"So you are going to start, my boy?"

"Captain, can—will you lend me—" in his first courage of the morning he had thought of five, but it sank to four even while he was on the stairs, and now in the presence of the captain to—"three dollars? I have used up every shilling I had to get to Christiania with. You shall have them by money order immediately."

The captain hemmed and hawed. He had almost suspected something of the sort yesterday in the fellow's face—yes, such a student was the kind of a fellow to send back a money order!

There began to be a sort of an ugly grin on his face. But suddenly he assumed a good-natured, free and easy mien. "Three dollars, you say?—If I had three in the house, my boy! But here, by fits and starts in the summer, it is as if the ready money was clean swept away." He stuck his unoccupied hand in the breast of his uniform coat, and looked vacantly out into the air. "Ah! hm-hm," came after a dreadfully oppressive pause. "If I was only sure of getting them back again, I would see if I could pick up three or four shillings at any rate in Ma's household box—so that you could get down to the sheriff or the judge. They are excellent people, I know them; they help at the first word."

The captain, puffing vigorously at his pipe, went into the kitchen to Ma, who was standing in the pantry and dealing out the breakfast. She had the hay-making and the whole of the outside affairs upon her shoulders.

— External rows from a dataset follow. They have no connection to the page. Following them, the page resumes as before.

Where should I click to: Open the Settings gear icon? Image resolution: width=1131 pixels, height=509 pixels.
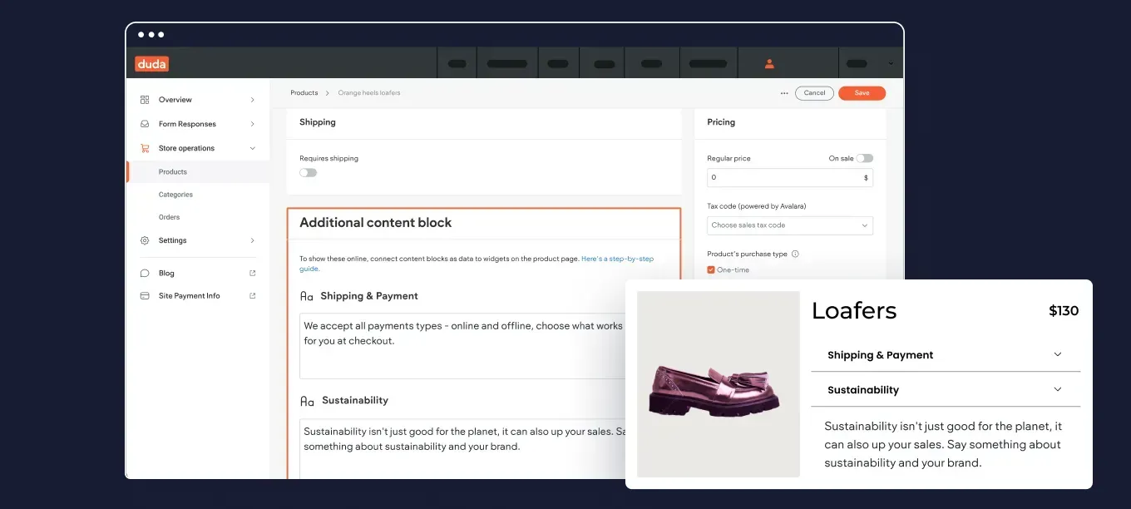click(145, 240)
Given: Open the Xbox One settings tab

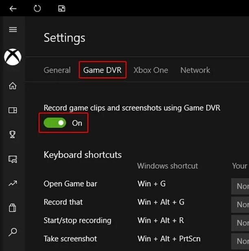Looking at the screenshot, I should coord(151,70).
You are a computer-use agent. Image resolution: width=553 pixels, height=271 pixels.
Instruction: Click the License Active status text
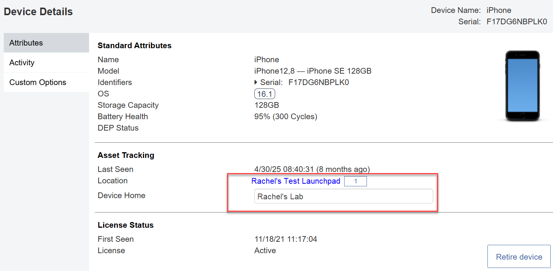265,251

He was away quite a little time.

"Well, if Ma did not have the three dollars after all! So I have got them for you. And so good-by from Gilje! Let us hear when you get there."

"You shall hear in a money order," and the student strode jubilantly away.

It is true that at first Ma had stopped for a moment and pinched her lips together, and then she had declared as her most settled opinion that, if the captain was going to help at all, it must be with all three. He did not seem one of those who shirked everything—was not one who was all surface—and it would not do at all to let him beg at the judge's, the sheriff's, and perhaps the minister's, because he could not get a loan of more than three shillings at Gilje.